Single-Character Forbidden Strings

When a forbidden string has length one, every occurrence of that character immediately invalidates any substring containing it. This can be a source of bugs because the valid window may collapse completely. The implementation handles this naturally by detecting the forbidden substring ending at the current position and moving left to right + 1.

Overlapping Forbidden Occurrences

Consider a string like "aaaaa" with forbidden string "aaa". Multiple forbidden occurrences overlap heavily. A naive implementation might only react to the first occurrence and leave another forbidden occurrence inside the window. By checking all candidate substrings ending at each position and updating left whenever necessary, the algorithm correctly removes every violation.

Maximum Forbidden Length

The constraint that forbidden strings have length at most 10 is the key optimization. It would be easy to accidentally scan arbitrarily long substrings ending at each position, leading to quadratic behavior. The implementation deliberately limits inspection to the last 10 characters, ensuring linear performance even when word contains 100,000 characters.
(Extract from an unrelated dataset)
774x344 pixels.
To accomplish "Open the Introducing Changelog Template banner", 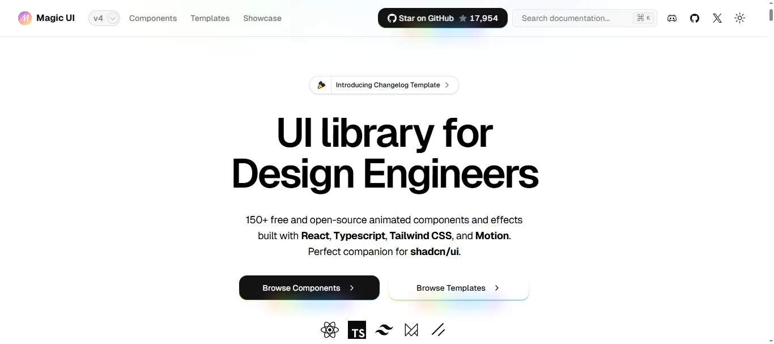I will pos(388,84).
Multiple Forbidden Matches Ending at the Same Position

Several forbidden substrings can end at the same index. For example, both "bc" and "abc" might end at a given position. The algorithm continues checking all candidate starting positions and uses left = max(left, start + 1), ensuring the final window excludes every forbidden occurrence ending at that position.